Нарочитая и церемонная важность художника несколько смущала г-жу де Гильруа: она не могла придумать, о чем бы заговорить с этим человеком, таким холодным и слывшим умницей.

Усадив дочку, она тоже садилась в кресло, рядом с начатым эскизом, и старалась, по просьбе художника, придать своему лицу то или иное выражение.

В середине четвертого сеанса он вдруг бросил рисовать и спросил:

– Что вас больше всего занимает в жизни?

Она пришла в недоумение:

– Право, не знаю! Почему вы спрашиваете?

– Мне нужно, чтобы в ваших глазах было выражение счастья, а я этого еще не видел.

– В таком случае постарайтесь, чтобы я разговорилась, я очень люблю поболтать.

– Вы веселая?

– Очень.

– Так давайте болтать, сударыня.

Это «давайте болтать, сударыня» он произнес самым серьезным тоном и, опять принявшись за работу, коснулся некоторых вопросов, стараясь найти какую-нибудь точку соприкосновения. Начали они с обмена наблюдениями над общими знакомыми, а затем заговорили о себе, что всегда составляет наиболее приятную и наиболее привлекательную тему для беседы.

Встретившись на следующий день, они почувствовали себя свободнее, и Бертен, видя, что он ей нравится и ей с ним не скучно, стал рассказывать кое-какие подробности из своей жизни художника и, с присущей ему склонностью фантазировать, дал волю своим воспоминаниям.

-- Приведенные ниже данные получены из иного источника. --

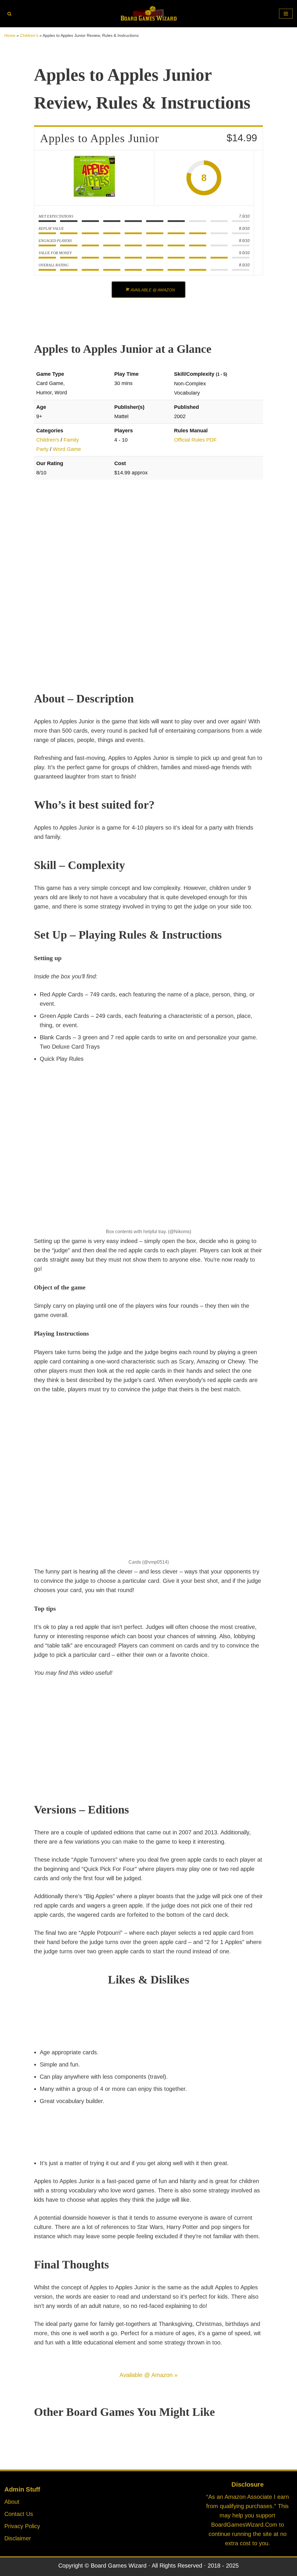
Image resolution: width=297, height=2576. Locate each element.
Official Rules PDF (195, 440)
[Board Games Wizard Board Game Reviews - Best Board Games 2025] (148, 13)
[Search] (9, 14)
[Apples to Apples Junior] (94, 178)
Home (9, 35)
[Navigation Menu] (286, 14)
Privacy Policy (22, 2526)
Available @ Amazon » (148, 2375)
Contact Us (18, 2514)
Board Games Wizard (118, 2565)
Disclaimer (17, 2538)
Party (42, 449)
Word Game (67, 449)
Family (71, 440)
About (11, 2502)
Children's (29, 35)
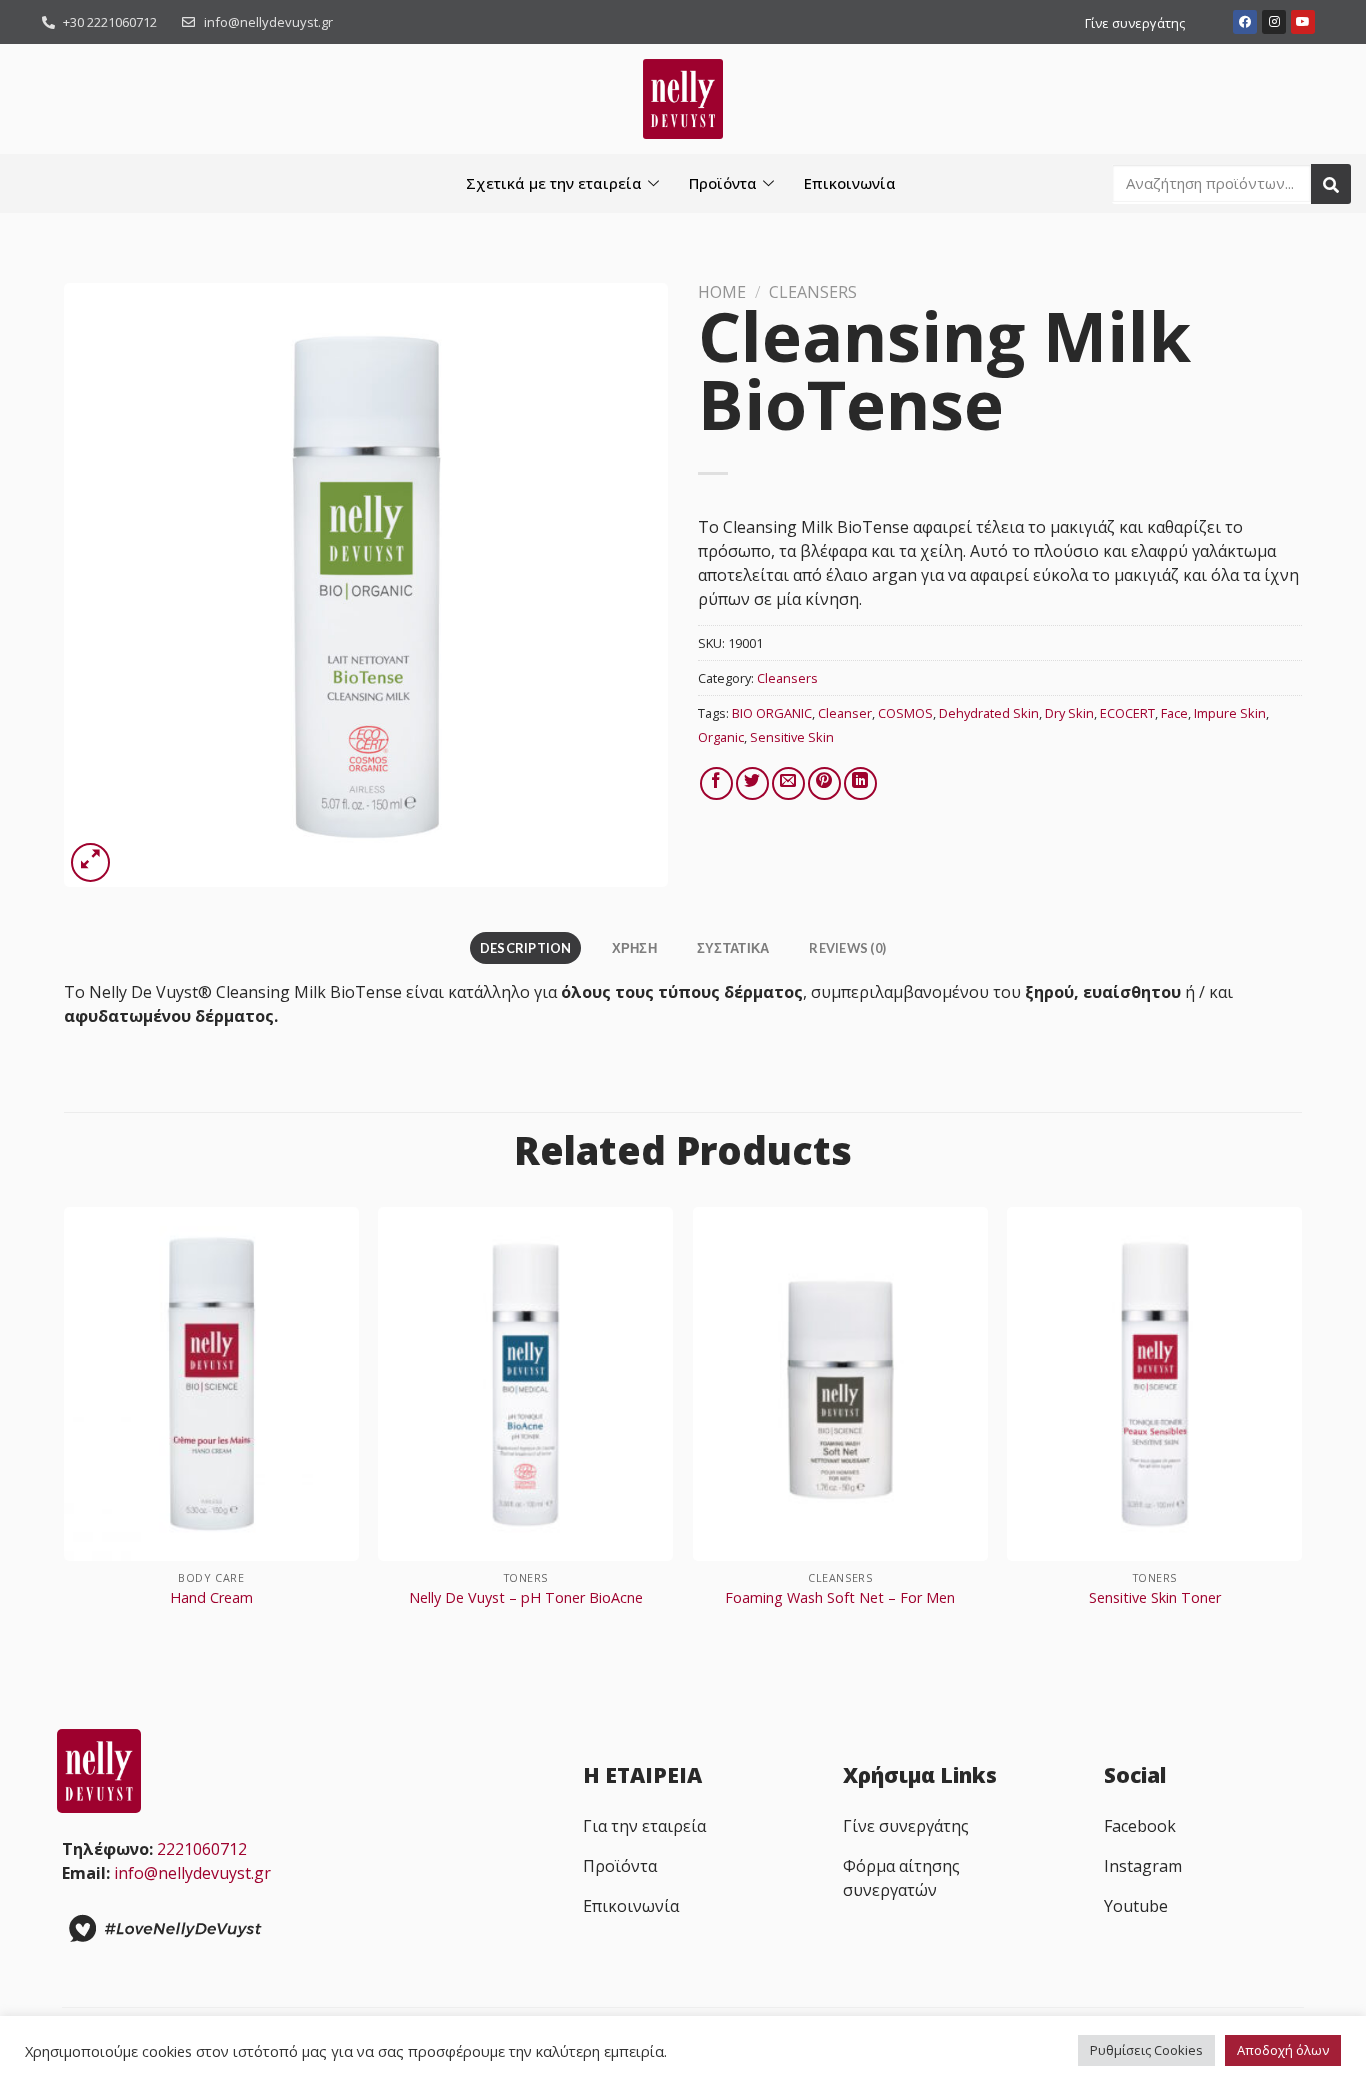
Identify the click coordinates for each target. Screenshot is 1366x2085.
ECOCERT (1127, 713)
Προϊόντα (723, 183)
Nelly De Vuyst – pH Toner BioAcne (526, 1598)
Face (1174, 713)
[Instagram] (1274, 22)
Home (722, 292)
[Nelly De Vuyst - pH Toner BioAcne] (525, 1383)
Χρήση (634, 948)
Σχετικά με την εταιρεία (554, 183)
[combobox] (1212, 183)
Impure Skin (1230, 713)
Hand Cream (211, 1598)
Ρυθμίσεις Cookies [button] (1146, 2050)
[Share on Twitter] (752, 783)
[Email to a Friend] (788, 783)
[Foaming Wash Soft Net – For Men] (840, 1383)
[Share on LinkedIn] (860, 783)
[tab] (525, 948)
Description (526, 948)
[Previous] (65, 1427)
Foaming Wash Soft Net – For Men (840, 1598)
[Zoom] (90, 862)
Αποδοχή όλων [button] (1283, 2050)
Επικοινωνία (850, 183)
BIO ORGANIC (772, 713)
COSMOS (905, 713)
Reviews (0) (847, 948)
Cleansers (813, 292)
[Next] (1301, 1427)
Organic (721, 737)
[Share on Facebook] (716, 783)
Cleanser (845, 713)
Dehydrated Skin (989, 713)
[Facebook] (1245, 22)
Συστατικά (733, 948)
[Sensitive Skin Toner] (1154, 1383)
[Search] (1331, 184)
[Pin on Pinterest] (824, 783)
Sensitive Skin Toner (1155, 1598)
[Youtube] (1303, 22)
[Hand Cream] (211, 1383)
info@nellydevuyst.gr (192, 1873)
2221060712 (202, 1849)
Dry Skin (1069, 713)
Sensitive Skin (792, 737)
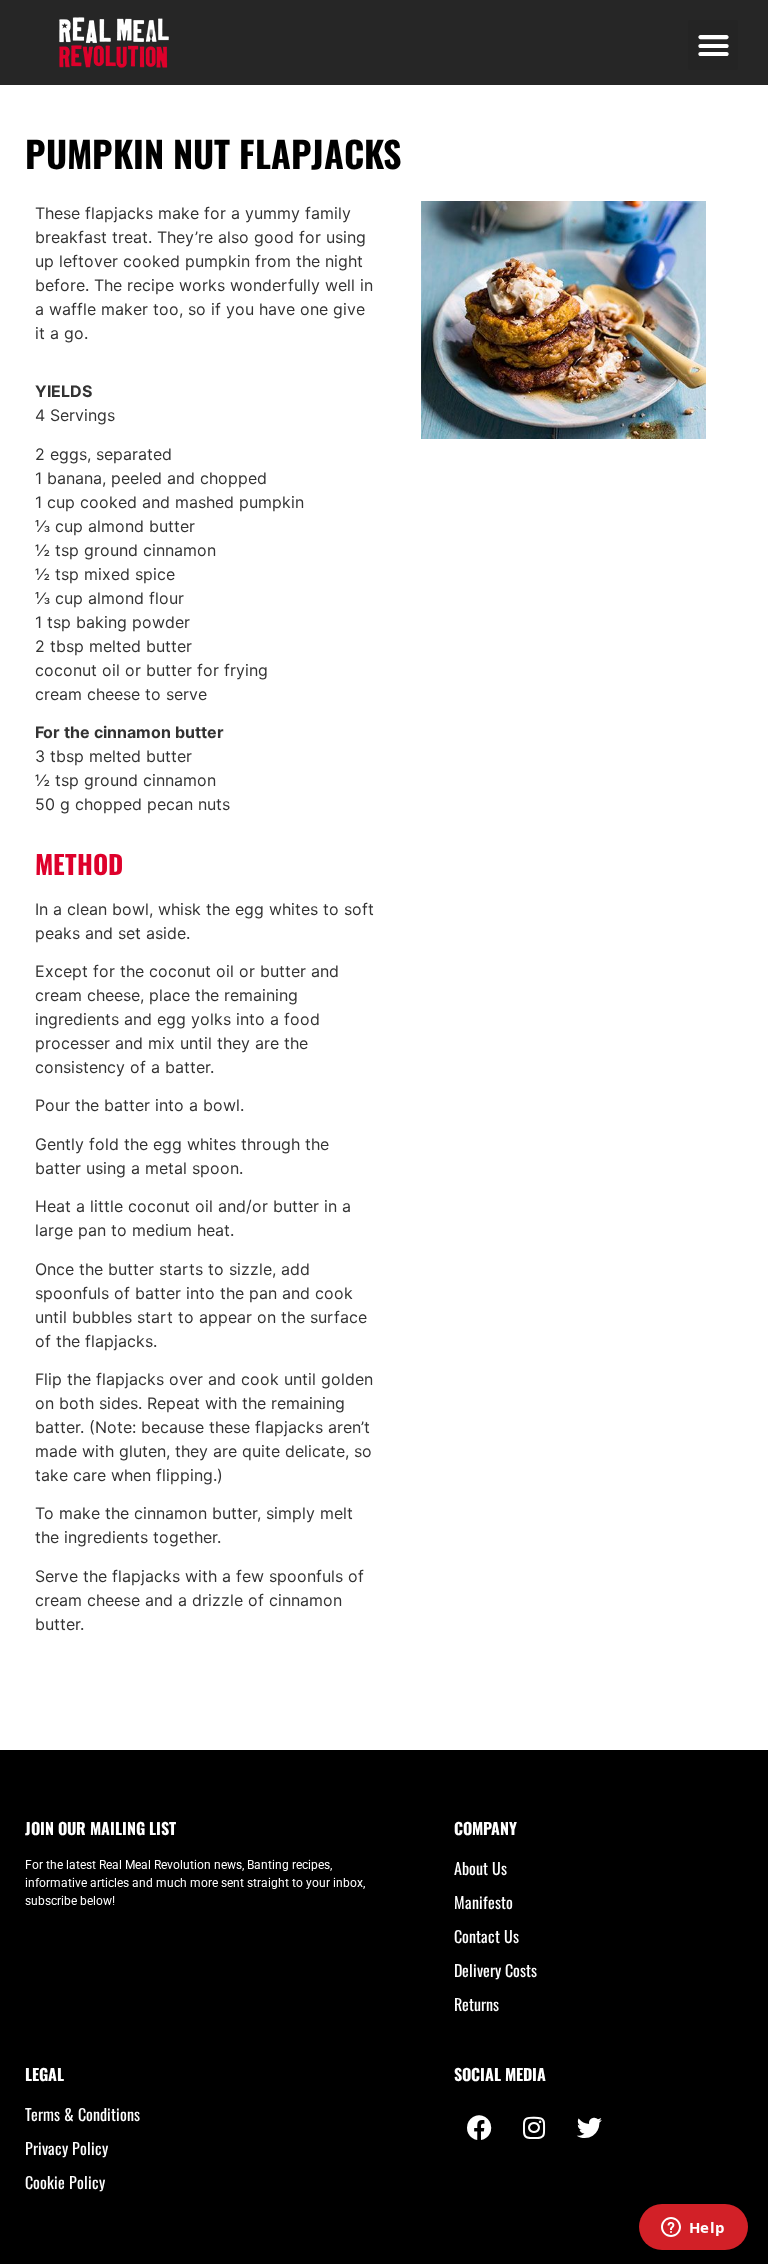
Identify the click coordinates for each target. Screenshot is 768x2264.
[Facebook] (479, 2127)
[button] (713, 45)
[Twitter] (589, 2127)
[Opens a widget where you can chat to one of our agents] (693, 2229)
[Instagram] (534, 2127)
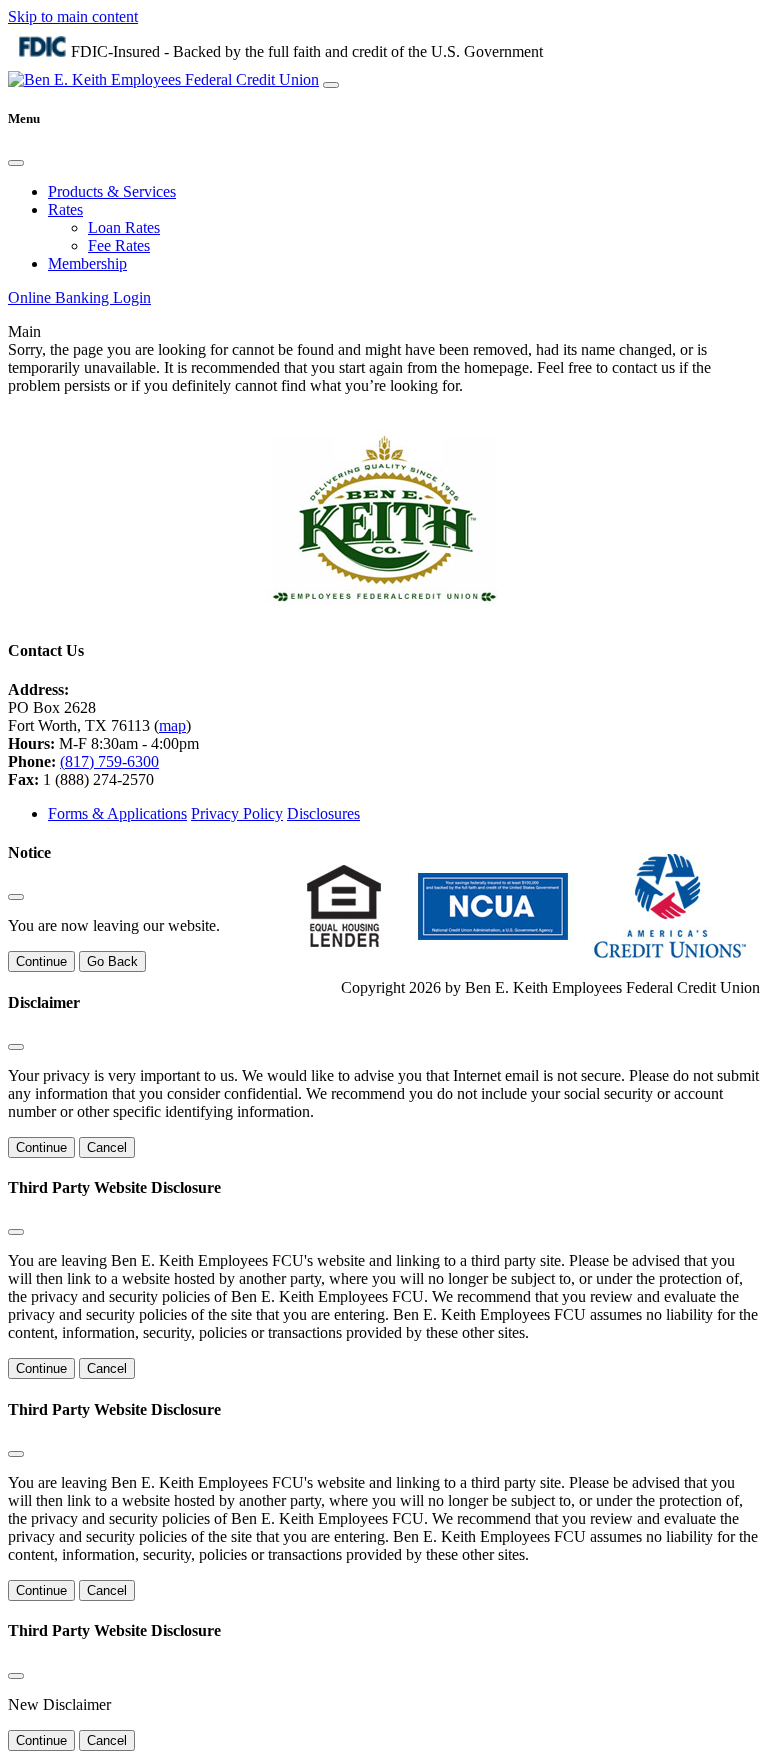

Привыкнув к надуманному остроумию салонных литераторов, она была поражена его бьющей через край живостью, откровенными и ироническими высказываниями и тотчас стала отвечать в том же тоне, очень мило, тонко и смело.

В одну неделю она пленила и покорила его своей жизнерадостностью, искренностью, простотой. Он совсем отказался от предубеждения против светских женщин и готов был утверждать, что только они одни обладают привлекательностью и обаянием. Стоя перед полотном и усердно работая, он то приближался к нему, то отступал, как бы сражаясь с кем-то, и продолжал высказывать свои любимые мысли, словно давно уже знал эту красивую светловолосую женщину в черном, как будто созданную из солнца и траура, которая сидела перед ним, смеялась, слушая его, и отвечала так весело, с таким оживлением, что поминутно теряла свою позу.

Порою он отходил от нее и, зажмурив один глаз, наклонялся, чтобы схватить всю совокупность черт своей модели, порою подходил к ней совсем близко, чтобы подметить малейшие оттенки ее лица, мимолетное выражение, чтобы уловить и передать все, что таится в женском лице за видимой внешностью, – то излучение идеальной красоты, тот отблеск чего-то неведомого, то интимное и опасное, каждой женщине присущее очарование, которое внушает безумную любовь к ней именно этому, а не другому мужчине.

Однажды девочка с величайшей детской серьезностью остановилась перед полотном и спросила:

– Ведь это мама?

Он взял ее на руки и расцеловал, польщенный этою наивной похвалой сходству его картины с натурой.

В другой раз, когда она, казалось, сидела вполне спокойно, послышался вдруг ее печальный голосок:

– Мама, мне скучно.

Художника так растрогала эта первая жалоба, что на другой день, по его заказу, в мастерскую принесли массу игрушек.

Маленькая Аннета, удивленная, довольная и по-прежнему задумчивая, заботливо расставила игрушки, а затем стала брать одну за другой, какую хотелось. За этот подарок она полюбила художника, как любят дети, и стала относиться к нему с той инстинктивной и ласковой дружбой, которая делает их такими милыми и пленительными.

Г-же де Гильруа стали нравиться сеансы. По случаю траура она была лишена этой зимой светских развлечений, не знала, чем заняться, и теперь весь интерес ее жизни сосредоточился в мастерской художника.